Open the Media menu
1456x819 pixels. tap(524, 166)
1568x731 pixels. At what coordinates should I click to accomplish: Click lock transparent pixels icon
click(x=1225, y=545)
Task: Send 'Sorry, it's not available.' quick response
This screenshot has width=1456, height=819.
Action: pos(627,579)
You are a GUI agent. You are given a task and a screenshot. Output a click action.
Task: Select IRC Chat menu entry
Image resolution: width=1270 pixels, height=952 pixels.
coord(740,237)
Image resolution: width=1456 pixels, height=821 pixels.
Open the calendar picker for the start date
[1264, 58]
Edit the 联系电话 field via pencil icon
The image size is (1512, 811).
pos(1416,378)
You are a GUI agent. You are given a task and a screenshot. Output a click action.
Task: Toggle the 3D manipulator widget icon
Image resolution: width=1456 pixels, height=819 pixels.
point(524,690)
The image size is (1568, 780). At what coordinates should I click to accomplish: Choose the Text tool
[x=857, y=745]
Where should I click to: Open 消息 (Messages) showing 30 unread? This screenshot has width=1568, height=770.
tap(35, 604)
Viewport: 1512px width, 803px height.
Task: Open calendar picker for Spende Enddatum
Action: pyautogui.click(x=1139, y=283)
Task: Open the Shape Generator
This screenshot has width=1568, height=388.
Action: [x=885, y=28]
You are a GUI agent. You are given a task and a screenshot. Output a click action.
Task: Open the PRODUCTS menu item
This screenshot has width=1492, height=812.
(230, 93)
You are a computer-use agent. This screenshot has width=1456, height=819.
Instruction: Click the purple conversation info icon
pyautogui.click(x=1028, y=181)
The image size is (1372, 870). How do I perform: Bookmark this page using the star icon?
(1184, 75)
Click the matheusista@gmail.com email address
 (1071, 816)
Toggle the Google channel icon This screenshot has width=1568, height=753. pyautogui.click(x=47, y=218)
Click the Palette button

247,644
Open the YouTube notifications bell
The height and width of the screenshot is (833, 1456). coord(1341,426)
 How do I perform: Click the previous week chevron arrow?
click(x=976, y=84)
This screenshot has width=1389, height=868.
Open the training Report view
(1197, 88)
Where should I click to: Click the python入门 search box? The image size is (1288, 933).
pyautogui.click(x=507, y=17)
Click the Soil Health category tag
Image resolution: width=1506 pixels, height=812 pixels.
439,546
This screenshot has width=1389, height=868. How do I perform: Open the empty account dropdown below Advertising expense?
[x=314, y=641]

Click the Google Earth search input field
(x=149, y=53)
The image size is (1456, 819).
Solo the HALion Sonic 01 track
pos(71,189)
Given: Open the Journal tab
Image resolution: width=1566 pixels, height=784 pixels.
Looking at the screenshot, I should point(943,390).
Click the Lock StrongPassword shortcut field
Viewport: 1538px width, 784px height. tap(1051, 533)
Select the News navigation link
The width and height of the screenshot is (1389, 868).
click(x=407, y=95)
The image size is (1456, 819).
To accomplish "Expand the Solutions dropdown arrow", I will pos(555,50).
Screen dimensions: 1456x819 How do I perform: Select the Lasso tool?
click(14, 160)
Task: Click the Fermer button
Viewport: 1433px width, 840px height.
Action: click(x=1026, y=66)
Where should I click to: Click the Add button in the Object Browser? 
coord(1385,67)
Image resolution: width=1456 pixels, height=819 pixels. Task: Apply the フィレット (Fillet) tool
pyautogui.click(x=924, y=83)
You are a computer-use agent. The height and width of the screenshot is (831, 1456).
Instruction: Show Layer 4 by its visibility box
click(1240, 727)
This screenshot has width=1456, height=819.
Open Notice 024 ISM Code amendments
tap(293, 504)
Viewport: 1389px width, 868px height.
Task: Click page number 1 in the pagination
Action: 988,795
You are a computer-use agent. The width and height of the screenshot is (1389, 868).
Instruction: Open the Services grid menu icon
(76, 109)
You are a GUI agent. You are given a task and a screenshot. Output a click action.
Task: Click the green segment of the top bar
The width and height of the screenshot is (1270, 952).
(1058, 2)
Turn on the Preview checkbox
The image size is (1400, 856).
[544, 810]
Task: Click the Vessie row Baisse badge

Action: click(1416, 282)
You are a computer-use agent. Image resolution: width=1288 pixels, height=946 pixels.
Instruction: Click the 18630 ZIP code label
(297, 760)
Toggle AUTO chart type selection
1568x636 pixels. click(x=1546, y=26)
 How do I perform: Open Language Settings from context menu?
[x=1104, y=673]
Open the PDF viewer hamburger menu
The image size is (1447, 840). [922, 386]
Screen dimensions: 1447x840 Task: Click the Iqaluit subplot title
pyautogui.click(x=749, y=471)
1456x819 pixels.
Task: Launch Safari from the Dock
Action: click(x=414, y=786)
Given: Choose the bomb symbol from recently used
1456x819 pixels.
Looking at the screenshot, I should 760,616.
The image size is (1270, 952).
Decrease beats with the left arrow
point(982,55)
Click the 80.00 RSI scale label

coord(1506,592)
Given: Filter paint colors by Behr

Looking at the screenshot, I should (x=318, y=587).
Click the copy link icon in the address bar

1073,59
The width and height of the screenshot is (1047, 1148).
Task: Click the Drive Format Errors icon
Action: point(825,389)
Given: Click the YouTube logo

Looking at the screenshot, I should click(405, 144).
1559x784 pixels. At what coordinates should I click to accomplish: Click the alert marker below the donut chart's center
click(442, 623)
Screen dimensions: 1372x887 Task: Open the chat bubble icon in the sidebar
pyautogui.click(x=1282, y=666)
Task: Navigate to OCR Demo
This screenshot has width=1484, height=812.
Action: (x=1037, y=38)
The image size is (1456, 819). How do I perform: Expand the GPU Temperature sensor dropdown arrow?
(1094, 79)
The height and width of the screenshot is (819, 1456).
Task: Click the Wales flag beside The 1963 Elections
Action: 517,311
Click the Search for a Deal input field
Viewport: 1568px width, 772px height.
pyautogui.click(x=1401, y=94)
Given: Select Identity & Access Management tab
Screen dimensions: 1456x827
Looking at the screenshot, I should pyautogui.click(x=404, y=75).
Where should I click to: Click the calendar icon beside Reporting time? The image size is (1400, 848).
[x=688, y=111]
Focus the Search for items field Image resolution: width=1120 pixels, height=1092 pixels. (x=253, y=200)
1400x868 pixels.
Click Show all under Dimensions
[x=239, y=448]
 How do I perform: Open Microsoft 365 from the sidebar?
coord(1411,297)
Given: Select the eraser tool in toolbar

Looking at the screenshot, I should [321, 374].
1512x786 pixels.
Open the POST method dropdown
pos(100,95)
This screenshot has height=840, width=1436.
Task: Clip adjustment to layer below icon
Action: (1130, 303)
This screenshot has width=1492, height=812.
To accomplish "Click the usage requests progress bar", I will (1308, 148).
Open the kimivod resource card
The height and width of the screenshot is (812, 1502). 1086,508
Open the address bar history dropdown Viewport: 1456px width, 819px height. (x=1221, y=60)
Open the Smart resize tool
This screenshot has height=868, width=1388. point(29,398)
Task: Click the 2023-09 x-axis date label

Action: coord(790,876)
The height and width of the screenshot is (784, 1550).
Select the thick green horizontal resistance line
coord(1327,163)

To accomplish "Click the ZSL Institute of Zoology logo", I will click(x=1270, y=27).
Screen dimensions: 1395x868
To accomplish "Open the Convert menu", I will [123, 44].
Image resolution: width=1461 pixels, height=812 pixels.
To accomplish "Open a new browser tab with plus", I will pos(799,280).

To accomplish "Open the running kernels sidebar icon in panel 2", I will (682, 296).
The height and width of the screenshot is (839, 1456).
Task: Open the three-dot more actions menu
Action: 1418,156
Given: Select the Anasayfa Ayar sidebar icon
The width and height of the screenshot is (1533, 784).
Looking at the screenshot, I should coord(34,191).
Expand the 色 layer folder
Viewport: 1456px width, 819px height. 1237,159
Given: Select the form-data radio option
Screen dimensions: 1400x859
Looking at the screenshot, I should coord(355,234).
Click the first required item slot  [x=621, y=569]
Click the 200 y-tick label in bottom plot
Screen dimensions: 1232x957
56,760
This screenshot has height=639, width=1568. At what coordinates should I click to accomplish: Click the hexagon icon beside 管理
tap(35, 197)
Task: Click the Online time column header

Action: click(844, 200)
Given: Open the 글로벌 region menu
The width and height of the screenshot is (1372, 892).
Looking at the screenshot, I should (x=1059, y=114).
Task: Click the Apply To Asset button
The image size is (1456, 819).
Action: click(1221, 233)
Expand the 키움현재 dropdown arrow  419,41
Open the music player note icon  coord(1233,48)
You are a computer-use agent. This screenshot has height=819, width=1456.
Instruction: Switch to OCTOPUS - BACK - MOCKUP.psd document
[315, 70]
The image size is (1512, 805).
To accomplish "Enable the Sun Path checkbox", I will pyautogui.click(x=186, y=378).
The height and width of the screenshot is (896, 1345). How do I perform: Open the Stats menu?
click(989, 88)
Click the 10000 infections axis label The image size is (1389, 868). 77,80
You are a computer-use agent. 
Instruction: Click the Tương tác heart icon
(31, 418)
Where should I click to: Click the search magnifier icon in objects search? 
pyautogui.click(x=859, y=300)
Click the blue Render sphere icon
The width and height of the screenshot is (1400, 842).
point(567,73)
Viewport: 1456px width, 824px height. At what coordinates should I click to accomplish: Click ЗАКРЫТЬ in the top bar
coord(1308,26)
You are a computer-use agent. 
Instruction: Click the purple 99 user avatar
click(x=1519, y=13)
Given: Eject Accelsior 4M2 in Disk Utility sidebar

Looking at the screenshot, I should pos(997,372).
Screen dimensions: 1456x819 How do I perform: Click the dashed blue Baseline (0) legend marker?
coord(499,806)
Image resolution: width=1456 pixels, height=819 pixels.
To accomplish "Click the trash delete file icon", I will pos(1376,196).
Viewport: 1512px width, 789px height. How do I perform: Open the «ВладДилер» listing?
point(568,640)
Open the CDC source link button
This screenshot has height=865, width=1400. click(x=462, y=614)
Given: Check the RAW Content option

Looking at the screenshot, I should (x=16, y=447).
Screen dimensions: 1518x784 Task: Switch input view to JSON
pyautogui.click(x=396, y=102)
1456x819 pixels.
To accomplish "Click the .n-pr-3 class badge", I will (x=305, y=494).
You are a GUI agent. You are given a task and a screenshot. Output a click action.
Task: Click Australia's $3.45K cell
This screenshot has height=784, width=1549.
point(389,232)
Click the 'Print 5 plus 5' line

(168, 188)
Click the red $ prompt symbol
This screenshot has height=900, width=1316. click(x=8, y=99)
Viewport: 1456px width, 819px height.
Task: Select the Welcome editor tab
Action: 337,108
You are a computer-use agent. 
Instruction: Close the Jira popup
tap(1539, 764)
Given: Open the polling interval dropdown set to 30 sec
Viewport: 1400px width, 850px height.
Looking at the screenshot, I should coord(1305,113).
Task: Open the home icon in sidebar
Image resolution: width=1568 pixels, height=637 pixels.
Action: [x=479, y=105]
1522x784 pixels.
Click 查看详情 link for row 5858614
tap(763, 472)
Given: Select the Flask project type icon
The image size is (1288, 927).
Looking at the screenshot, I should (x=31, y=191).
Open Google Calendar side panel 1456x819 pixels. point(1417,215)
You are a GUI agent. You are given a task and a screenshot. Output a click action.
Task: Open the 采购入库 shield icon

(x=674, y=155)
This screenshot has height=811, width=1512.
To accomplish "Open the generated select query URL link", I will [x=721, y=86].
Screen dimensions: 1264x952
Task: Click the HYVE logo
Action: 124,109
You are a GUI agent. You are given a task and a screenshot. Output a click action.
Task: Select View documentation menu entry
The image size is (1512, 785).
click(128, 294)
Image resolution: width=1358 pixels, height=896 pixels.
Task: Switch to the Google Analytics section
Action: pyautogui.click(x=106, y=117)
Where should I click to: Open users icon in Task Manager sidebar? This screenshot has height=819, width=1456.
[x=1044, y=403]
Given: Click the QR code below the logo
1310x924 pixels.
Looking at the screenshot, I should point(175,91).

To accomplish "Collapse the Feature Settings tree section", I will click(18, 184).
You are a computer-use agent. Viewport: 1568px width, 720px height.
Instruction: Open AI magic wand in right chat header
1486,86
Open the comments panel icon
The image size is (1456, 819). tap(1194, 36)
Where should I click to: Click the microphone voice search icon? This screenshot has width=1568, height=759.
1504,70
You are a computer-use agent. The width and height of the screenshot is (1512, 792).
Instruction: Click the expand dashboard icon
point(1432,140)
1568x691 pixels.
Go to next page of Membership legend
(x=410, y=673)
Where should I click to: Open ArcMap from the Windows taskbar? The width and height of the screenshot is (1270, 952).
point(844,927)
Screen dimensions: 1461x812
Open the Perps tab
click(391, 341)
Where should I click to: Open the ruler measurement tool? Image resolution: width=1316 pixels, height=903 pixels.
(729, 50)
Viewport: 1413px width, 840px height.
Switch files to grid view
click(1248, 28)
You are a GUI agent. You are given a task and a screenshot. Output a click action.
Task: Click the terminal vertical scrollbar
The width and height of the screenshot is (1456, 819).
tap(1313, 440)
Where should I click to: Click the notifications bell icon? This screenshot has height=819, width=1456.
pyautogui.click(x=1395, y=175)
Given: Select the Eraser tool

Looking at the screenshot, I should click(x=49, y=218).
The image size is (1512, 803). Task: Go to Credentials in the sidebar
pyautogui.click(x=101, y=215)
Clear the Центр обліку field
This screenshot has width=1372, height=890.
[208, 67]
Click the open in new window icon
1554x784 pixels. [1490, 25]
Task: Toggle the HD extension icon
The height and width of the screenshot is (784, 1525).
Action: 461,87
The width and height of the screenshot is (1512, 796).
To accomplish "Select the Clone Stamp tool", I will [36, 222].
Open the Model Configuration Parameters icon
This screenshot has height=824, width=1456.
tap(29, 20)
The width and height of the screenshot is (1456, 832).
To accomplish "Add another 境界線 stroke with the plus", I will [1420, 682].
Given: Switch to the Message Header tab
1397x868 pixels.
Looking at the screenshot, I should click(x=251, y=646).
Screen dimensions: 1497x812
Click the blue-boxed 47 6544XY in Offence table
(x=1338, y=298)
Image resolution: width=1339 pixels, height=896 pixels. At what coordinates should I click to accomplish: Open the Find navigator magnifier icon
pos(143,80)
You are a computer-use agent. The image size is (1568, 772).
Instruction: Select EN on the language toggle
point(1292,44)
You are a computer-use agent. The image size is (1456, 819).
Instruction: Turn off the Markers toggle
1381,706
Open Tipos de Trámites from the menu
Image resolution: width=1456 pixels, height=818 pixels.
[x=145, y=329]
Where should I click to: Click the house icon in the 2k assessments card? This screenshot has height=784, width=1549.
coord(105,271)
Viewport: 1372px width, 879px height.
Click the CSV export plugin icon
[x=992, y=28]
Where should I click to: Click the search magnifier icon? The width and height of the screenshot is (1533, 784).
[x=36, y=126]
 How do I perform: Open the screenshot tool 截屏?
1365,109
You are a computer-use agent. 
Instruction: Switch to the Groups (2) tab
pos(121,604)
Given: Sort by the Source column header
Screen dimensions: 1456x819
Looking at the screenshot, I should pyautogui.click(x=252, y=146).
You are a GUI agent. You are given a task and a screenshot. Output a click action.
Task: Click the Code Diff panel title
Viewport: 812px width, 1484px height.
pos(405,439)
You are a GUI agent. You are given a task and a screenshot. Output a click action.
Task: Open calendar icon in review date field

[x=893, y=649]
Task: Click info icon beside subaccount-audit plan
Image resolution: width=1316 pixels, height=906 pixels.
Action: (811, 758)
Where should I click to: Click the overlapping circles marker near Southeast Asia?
◇ ◇ ◇ ◇
● **Task to complete**: Among the lines above, which hold the word "entry"? Report each one.

● **Answer for the task**:
Task: Select IRC Chat menu entry
Task: Select View documentation menu entry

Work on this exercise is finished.